Seriously, as hard as it is to believe, there's going to come a day when Mariano Rivera is no longer invincible, no longer unhittable, no longer feared by the guys in the other dugout, and no longer the best closer in the game. Is that day coming?

This is not meant to be alarmist. Sure, Rivera has not gotten the job done in each of the Yankees' last two games, blowing a save in Boston on Sunday night and absorbing the loss at the Stadium tonight when he surrendered a tie-breaking two-run home run to Bobby Abreu in the ninth inning as the Yanks fell to the Los Angeels Angels, 6-4. But it's not about failing to get the job done in consecutive games. It's about Rivera being 41 years old and the simple fact that no player, no matter how great, can last forever.

"Believe me," said Abreu, who also homered off A.J. Burnett in the sixth inning, "In my opinion, Mariano's still the best closer in the game. It's hard just to make good contact against him. To hit a homer, it's something that's hard for me to believe. I know I've got a bat and he's a pitcher, anything can happen, but realistically, let me tell you, it's not easy."

But not impossible, which is what it seemed like for opponents, for so long. You know this. When Rivera entered a game, be it to protect a lead, or maintain a tie at home so the Yankees could win in walk-off fashion in the bottom of the inning, it just seemed as Abreu described it. Rivera was the equivalent to a victory cigar for Yankee fans. Seeing him enter a game meant one thing and one thing only. That victory was imminent. Go ahead and light it up.

And it still seems that way. Most of the time.

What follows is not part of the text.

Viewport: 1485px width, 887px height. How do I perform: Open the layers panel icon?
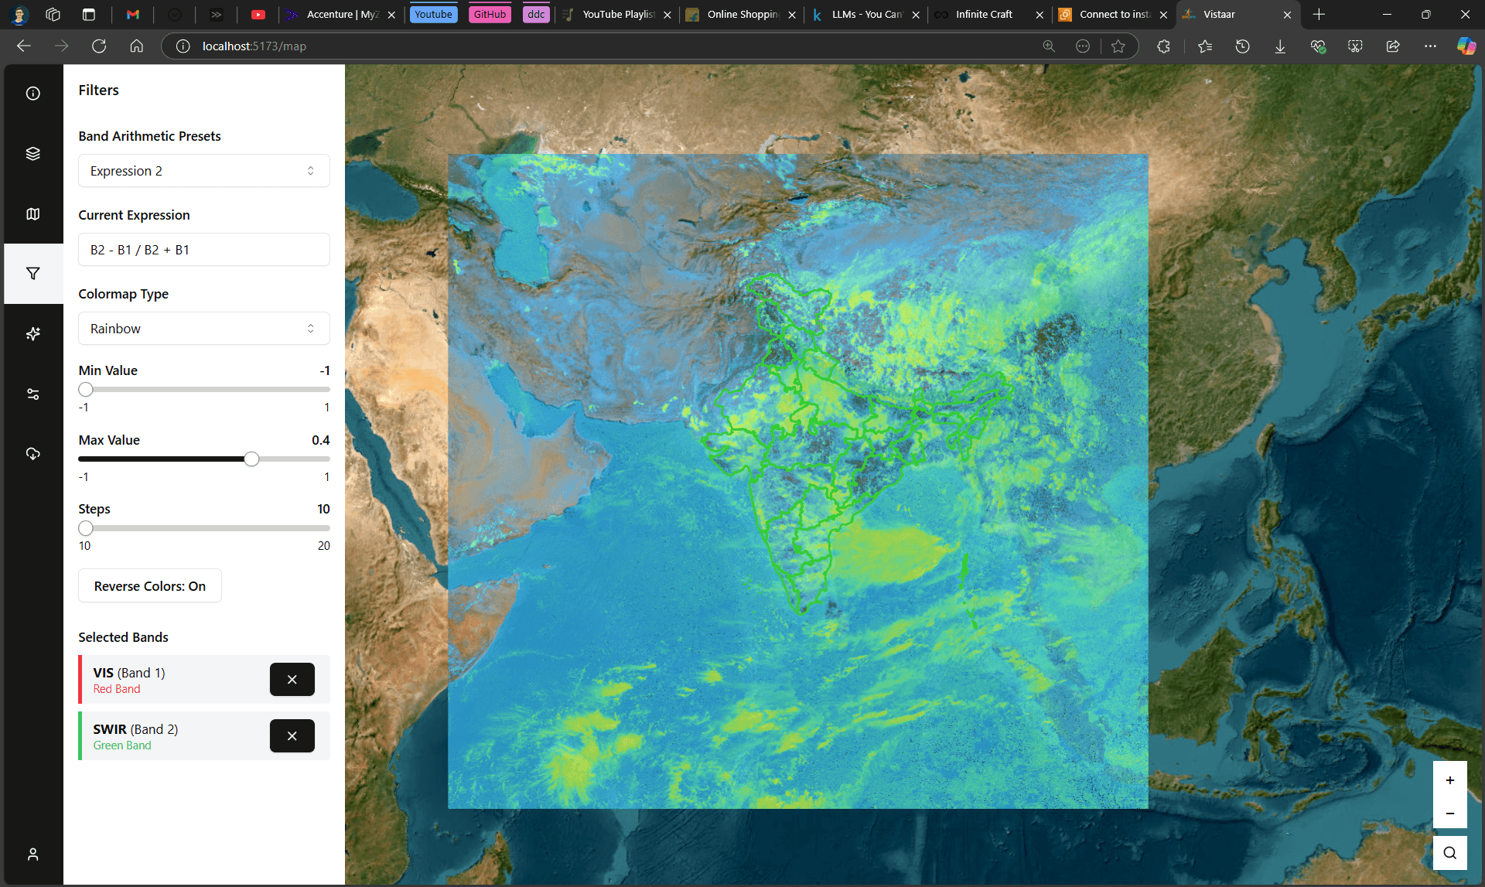(x=32, y=154)
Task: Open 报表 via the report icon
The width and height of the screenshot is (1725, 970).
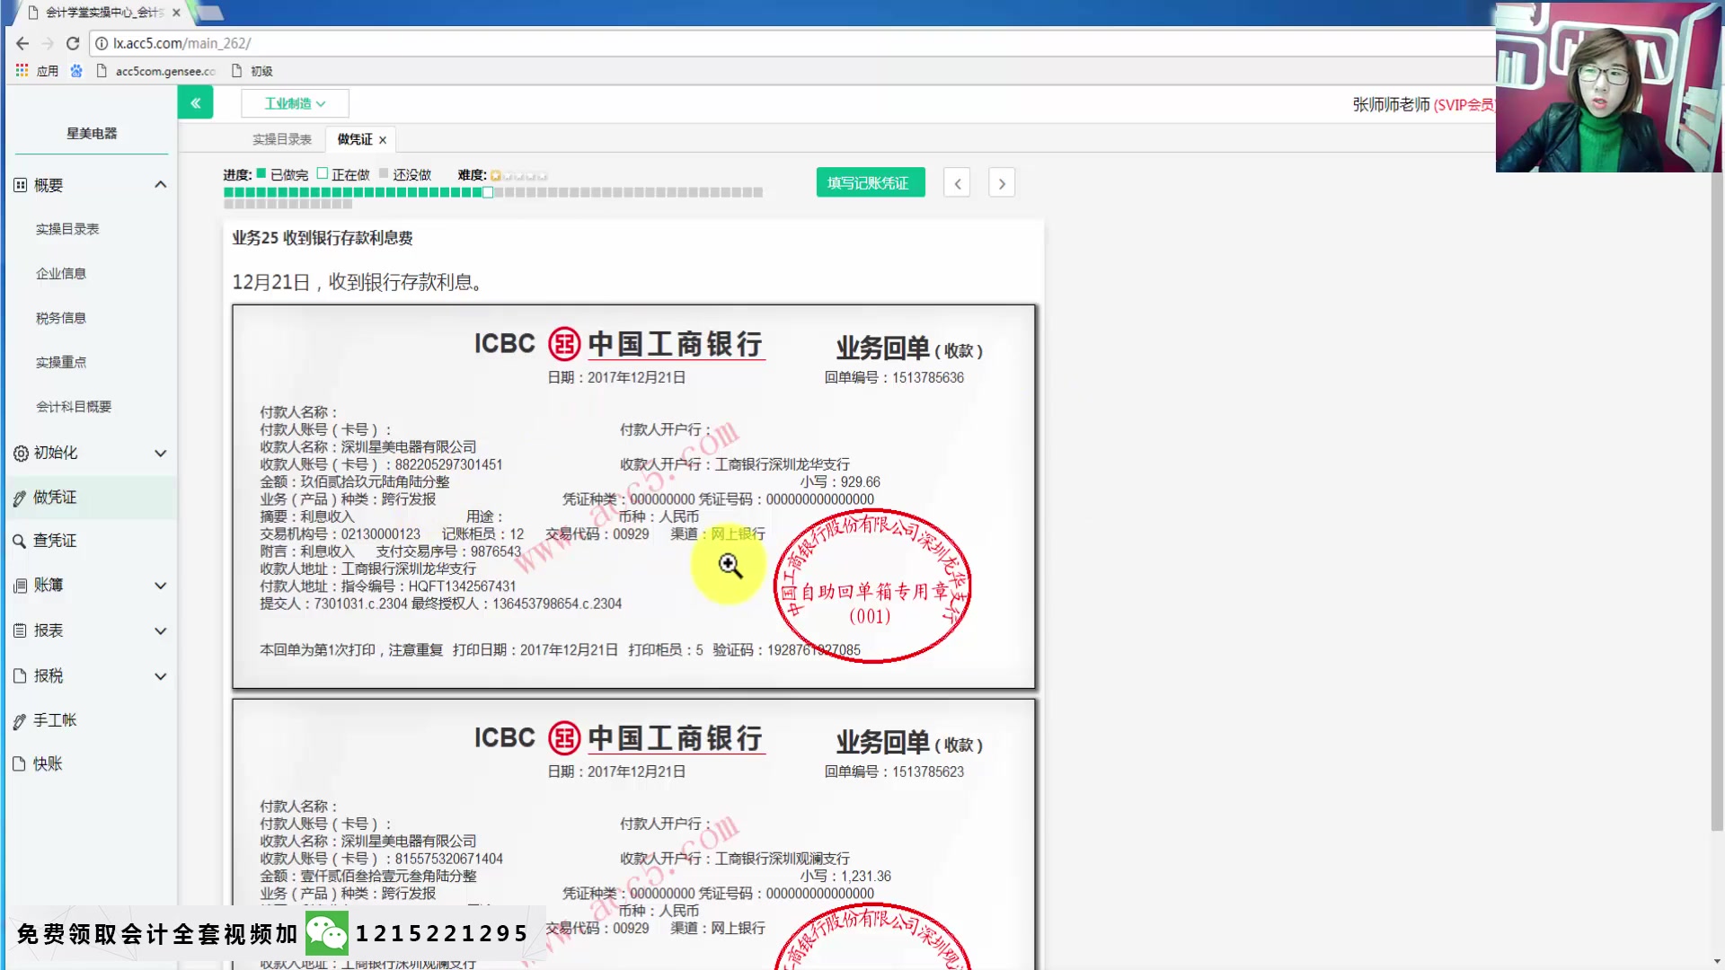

On Sunday night, at Fenway Park, you probably cut Rivera slack because, well, the Red Sox have gotten to Rivera before. Fourteen times (16 if you count postseason). They are the one team that seems to nick him every once in a while. So when Marco Scutaro doubled high off the wall to lead off the inning and Dustin Pedroia smashed a line-drive, sacrifice fly to left field to tie the game, and you listened to Rivera say afterward, "It happens. This is baseball. We need to move on." You nodded your head."